English Ivy is one of the most invasive, noxious weeds where I live in the US Pacific Northwest. Brought over by colonisers sometime in the early 1700s, it was used as ground cover but quickly showed itself as a bully and smothered every indigenous understory plant in its path.
Greedy for light, soil, and water; spread by birds who snack on its berries; when left to multiply, English Ivy quickly becomes a monoculture that leaves no room for native plants.
Talk about a great metaphor for the colonisation of this land!
English Ivy is in my neighbour’s yard and creeping through the fences into my vegetable garden, and I’m not ignorant of the irony of it wanting to invade the patch of land now owned by me, an English woman. It’s like the land is spitting it back at me.
I imagine the story I’ve written below becoming a future myth—The Old Woman And The Ivy—or something like that.
It was a Sunday afternoon and I found myself tugging at long, long threads of ivy that were even longer than I imagined since they were hidden like snakes in the grass, and I snipped their tails and pulled away arm-fulls of ropey vines laden with bright green, waxy leaves.
And knowing that I needed to heal the land and my own ancestral, colonisers’ wound, I carefully picked off the leaves, stripped away the bark, and slit down the vine, using my thumbs to divide it into two strands.
I took nine of the threads and a tenth to use as a weaving thread and started to weave a delicate, bell-shaped basket, and as I wove I remembered how ivy was—and still is—a symbol of eternal life in my homeland; how ancient Britons believed the bind protected them from negativity and brought healing and good fortune.
And while weaving, I thought about the interconnectedness of all life on this earth and how in these times when the veil has been lifted and violence, corruption, and power show themselves as the evil they are, we need weavers and stitchers and knitters and knotters and lacemakers to come together in community and show us how to pick up the threads and start again.
And when it was finished, I hung the woven bell in a tree and watched it gently rock in the breeze. And at dusk, birds danced around the weaving and an American Robin briefly rocked on it before flying back to its nest.
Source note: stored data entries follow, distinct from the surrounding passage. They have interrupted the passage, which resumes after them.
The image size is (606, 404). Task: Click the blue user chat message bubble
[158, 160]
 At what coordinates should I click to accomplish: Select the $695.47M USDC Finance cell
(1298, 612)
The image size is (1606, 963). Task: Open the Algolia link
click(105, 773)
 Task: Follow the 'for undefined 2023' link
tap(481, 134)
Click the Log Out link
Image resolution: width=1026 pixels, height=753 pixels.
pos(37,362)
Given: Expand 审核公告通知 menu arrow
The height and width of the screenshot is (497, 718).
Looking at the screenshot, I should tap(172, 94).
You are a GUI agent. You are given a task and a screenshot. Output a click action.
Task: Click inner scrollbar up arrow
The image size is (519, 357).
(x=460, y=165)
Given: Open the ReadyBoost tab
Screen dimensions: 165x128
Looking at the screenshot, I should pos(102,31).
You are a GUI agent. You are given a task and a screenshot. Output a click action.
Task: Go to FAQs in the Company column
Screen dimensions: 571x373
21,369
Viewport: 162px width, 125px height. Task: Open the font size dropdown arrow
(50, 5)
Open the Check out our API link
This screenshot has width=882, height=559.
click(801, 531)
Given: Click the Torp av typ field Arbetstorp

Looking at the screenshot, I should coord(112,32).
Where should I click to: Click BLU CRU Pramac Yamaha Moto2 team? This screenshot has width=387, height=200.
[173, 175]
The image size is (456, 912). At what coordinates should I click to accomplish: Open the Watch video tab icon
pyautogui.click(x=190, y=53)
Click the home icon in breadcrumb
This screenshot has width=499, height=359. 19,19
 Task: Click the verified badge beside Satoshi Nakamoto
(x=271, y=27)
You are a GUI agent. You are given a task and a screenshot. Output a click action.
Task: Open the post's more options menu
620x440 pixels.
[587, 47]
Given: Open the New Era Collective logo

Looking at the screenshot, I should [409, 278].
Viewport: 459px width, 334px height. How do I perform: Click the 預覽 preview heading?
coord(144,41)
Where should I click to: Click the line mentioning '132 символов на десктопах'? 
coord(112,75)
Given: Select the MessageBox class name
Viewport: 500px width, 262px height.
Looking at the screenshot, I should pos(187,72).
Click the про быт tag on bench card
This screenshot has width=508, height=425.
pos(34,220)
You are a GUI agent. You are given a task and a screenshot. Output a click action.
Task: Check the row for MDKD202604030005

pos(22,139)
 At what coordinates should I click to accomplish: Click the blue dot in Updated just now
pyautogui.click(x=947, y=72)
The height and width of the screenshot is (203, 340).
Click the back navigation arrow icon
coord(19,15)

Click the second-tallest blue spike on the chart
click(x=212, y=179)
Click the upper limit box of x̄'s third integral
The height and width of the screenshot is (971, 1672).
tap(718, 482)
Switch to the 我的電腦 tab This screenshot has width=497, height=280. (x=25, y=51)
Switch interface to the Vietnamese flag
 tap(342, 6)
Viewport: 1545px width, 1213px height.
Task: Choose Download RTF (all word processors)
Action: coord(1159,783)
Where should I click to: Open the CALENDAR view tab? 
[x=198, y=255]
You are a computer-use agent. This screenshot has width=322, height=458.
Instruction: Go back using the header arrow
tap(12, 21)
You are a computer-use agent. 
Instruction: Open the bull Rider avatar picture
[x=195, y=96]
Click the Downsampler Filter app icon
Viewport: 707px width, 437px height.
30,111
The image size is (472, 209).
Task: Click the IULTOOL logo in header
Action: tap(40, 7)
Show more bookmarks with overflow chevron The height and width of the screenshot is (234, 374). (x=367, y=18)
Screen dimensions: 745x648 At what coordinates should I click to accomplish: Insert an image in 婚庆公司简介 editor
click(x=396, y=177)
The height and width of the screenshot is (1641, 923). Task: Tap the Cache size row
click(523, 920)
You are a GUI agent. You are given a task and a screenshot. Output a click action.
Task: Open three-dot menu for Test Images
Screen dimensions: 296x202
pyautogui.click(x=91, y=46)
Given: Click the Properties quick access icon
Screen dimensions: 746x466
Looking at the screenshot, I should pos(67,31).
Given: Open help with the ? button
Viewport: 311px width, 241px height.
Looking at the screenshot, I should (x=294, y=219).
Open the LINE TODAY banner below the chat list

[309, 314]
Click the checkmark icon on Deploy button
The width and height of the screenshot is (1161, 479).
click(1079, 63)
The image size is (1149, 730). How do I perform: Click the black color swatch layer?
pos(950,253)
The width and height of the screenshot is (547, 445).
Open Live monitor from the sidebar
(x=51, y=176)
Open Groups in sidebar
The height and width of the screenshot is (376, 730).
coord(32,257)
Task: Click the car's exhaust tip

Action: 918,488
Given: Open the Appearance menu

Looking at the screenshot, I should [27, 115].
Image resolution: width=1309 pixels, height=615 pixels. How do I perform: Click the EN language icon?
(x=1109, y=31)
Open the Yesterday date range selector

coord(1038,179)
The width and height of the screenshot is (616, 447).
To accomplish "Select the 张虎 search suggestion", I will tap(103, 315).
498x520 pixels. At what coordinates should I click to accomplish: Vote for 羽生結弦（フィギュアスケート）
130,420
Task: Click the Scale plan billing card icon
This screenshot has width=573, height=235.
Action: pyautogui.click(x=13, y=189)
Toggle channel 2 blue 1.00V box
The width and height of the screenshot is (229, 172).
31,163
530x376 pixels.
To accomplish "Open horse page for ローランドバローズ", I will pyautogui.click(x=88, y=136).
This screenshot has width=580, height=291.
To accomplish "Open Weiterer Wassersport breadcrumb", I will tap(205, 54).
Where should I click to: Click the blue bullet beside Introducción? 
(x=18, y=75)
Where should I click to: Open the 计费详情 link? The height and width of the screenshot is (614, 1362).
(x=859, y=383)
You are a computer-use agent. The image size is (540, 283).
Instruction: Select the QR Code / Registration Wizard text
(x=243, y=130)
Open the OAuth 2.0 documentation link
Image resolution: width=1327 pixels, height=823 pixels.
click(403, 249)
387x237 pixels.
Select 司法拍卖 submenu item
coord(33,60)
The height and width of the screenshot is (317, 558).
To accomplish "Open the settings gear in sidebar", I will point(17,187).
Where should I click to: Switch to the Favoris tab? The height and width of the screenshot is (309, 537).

And so, if this were a folklore tale, the old woman (I) knew that this was how she would spend the rest of her days because the ivy would never fully disappear and her garden would be filled with woven sculptures hanging from every branch of the trees and in years to come storytellers would sit in circle and recount the tale of the old woman and the ivy.
It is never too late to mend. Nothing is so bad that good may not be put into it and make it better and save it from utter loss.
W.E.B. Du Bois
Do you feel the calling to be a weaver, a stitcher, a knotter? How can we pick up our individual threads and weave them together in communal mending?
As artists and creatives, we have the superpower of imagination.
How can we use our imagination as the glue to seal our threads so they never come unravelled?
What story can you tell that might become a future folklore myth? A healing or mending tale?
May we respond to the call of our times with our creative superpowers, compassion, resilience and boundless imagination.
Until next time.
JC x
A healing tale for sure. Loved this post!!!!
This was such a great read to start my day! Do you weave ivy often, or is this new for you? The metaphors are so potent here. I've had a fixation for a while on the processes of spinning and weaving for some time now. I am afraid those arts are becoming lost to us. Thank you for your beautiful words :)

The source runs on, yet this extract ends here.